**What you will do**
Copy out the lines from the first one below through the line containing "click(408, 35)", with both ends included. Leave the pictures out of your copy.

## begin Extracted entries

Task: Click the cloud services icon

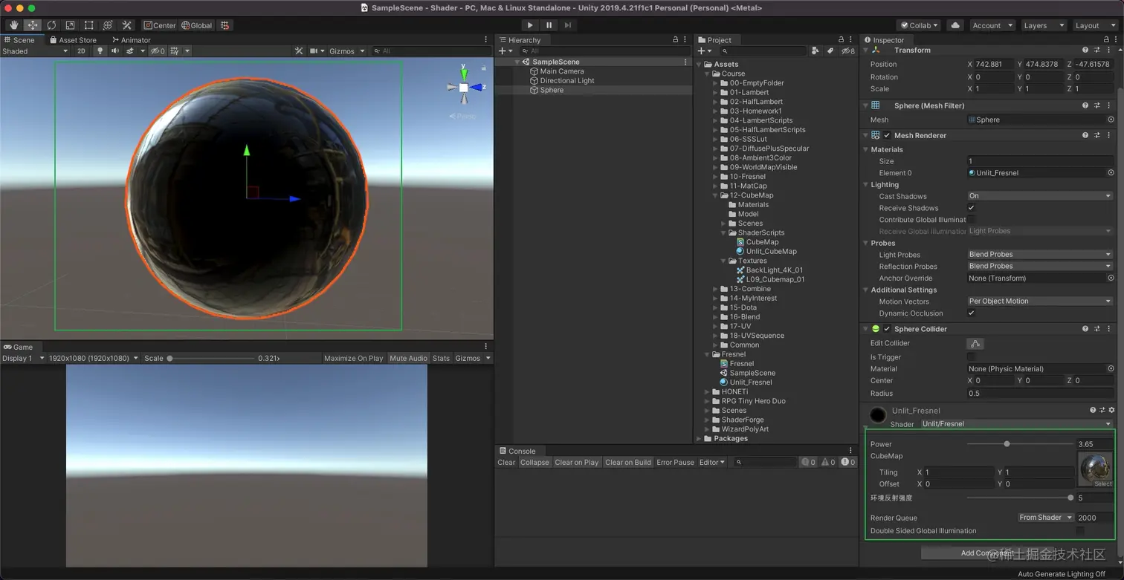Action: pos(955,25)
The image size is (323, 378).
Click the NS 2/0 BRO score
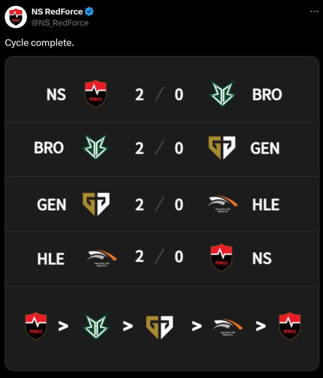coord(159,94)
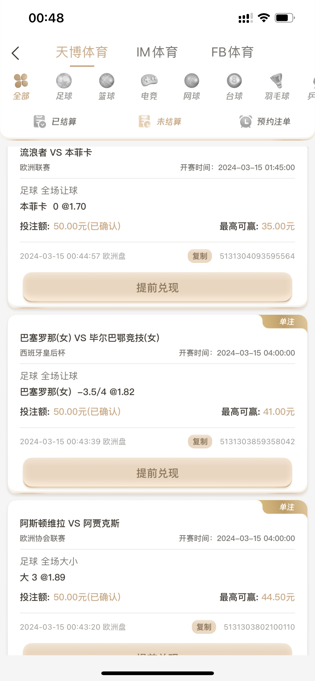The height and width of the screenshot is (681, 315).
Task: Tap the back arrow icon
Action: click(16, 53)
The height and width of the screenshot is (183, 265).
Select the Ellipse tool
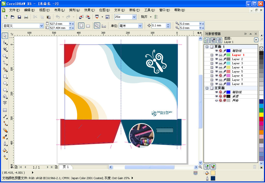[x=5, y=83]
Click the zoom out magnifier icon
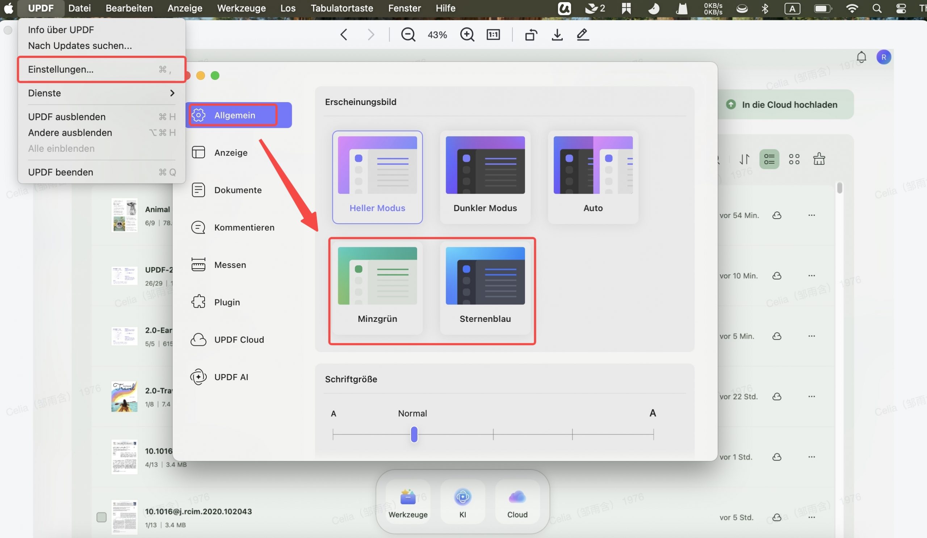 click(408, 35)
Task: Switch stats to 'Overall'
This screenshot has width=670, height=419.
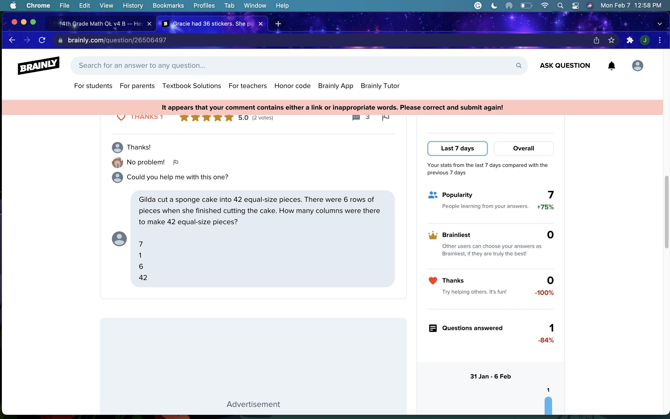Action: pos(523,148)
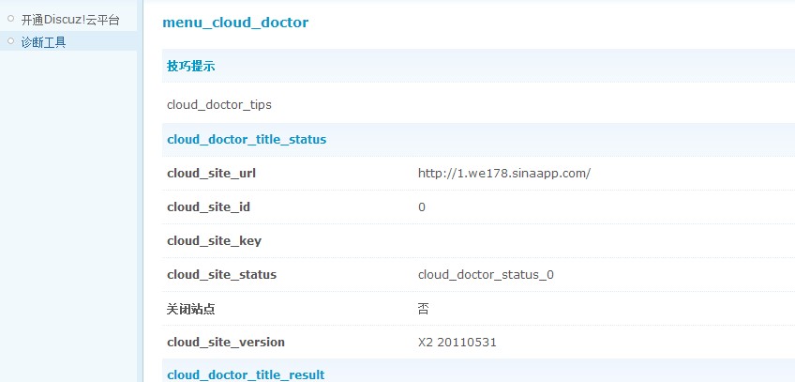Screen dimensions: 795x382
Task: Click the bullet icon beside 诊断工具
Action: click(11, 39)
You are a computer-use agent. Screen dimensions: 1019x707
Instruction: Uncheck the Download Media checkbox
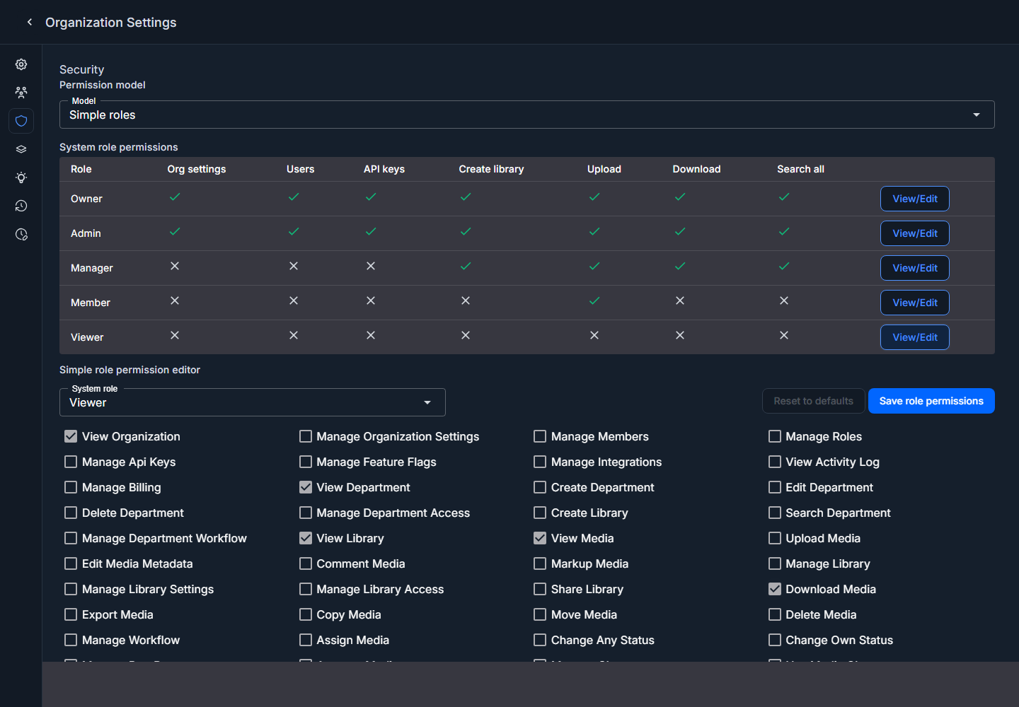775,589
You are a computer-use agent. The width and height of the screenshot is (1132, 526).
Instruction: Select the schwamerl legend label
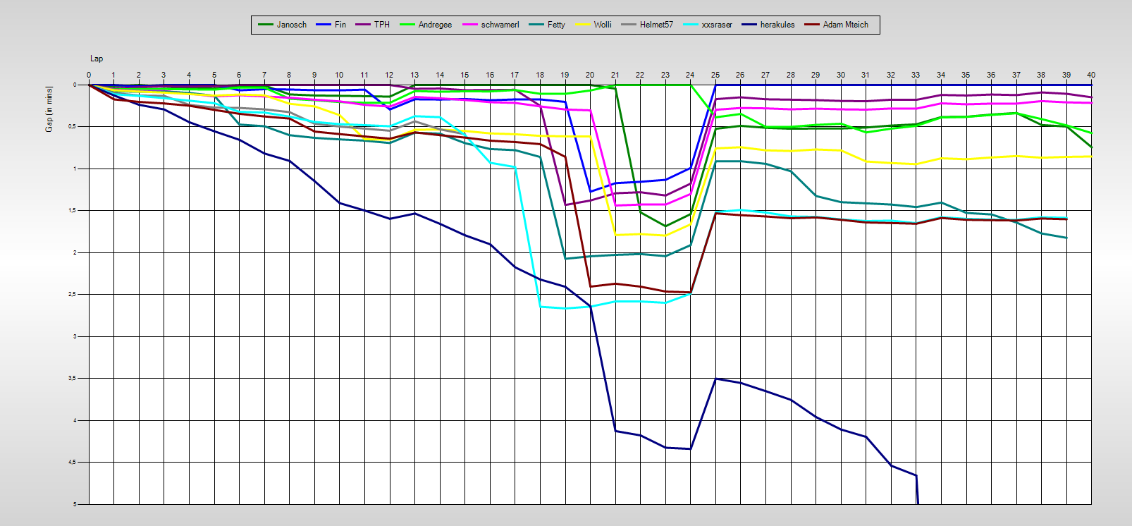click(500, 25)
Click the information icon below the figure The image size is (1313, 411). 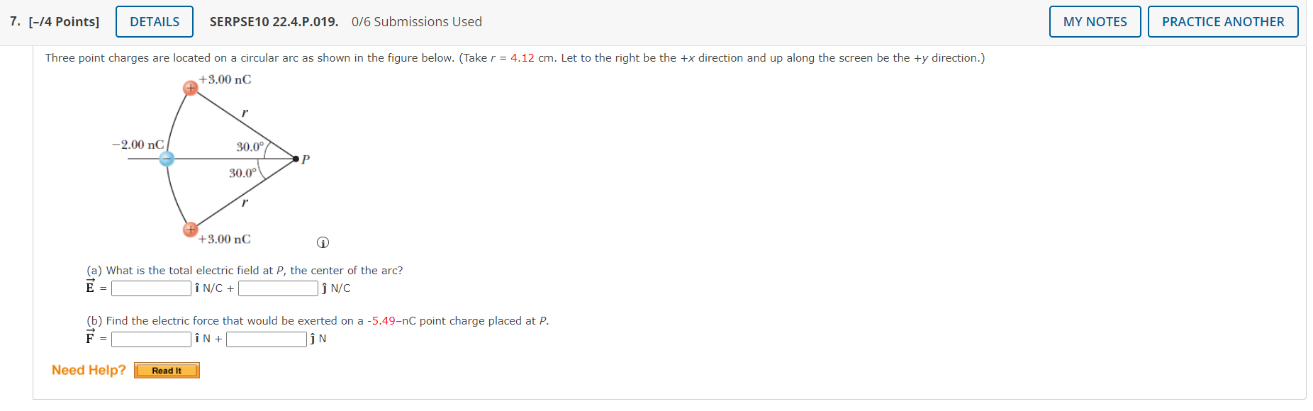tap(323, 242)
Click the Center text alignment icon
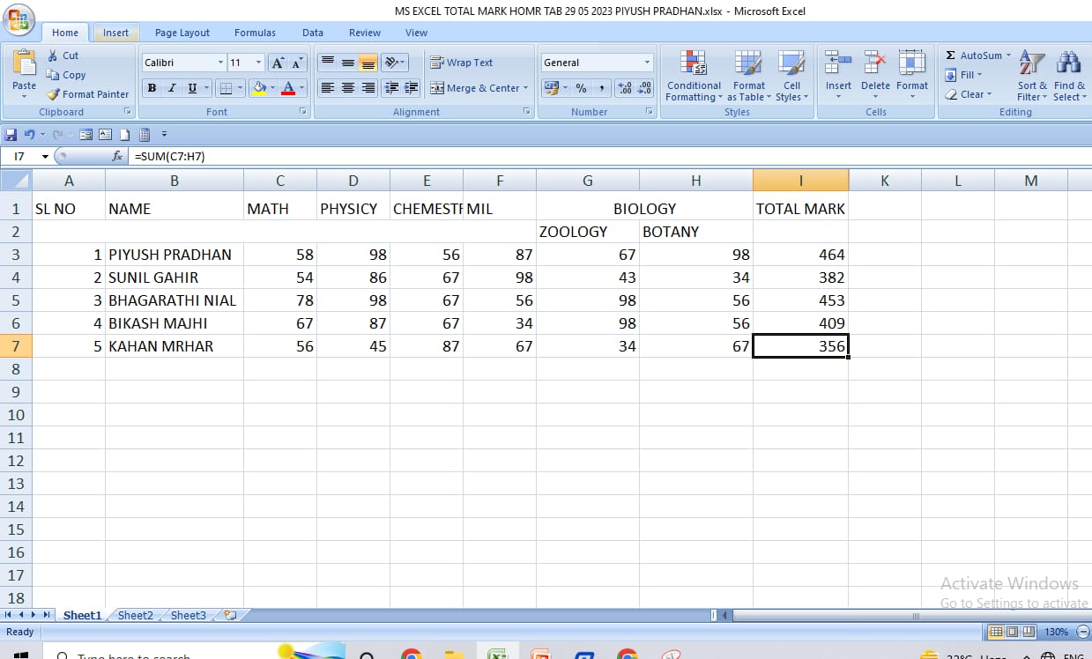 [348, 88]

## end Extracted entries

**Solution**
Task: Click the cloud services icon

Action: pos(955,25)
The image size is (323, 378).
Click the NS 2/0 BRO score
coord(159,94)
The height and width of the screenshot is (681, 315).
Task: Tap the back arrow icon
Action: click(16, 53)
The height and width of the screenshot is (183, 265).
Select the Ellipse tool
[x=5, y=83]
Click the zoom out magnifier icon
 click(408, 35)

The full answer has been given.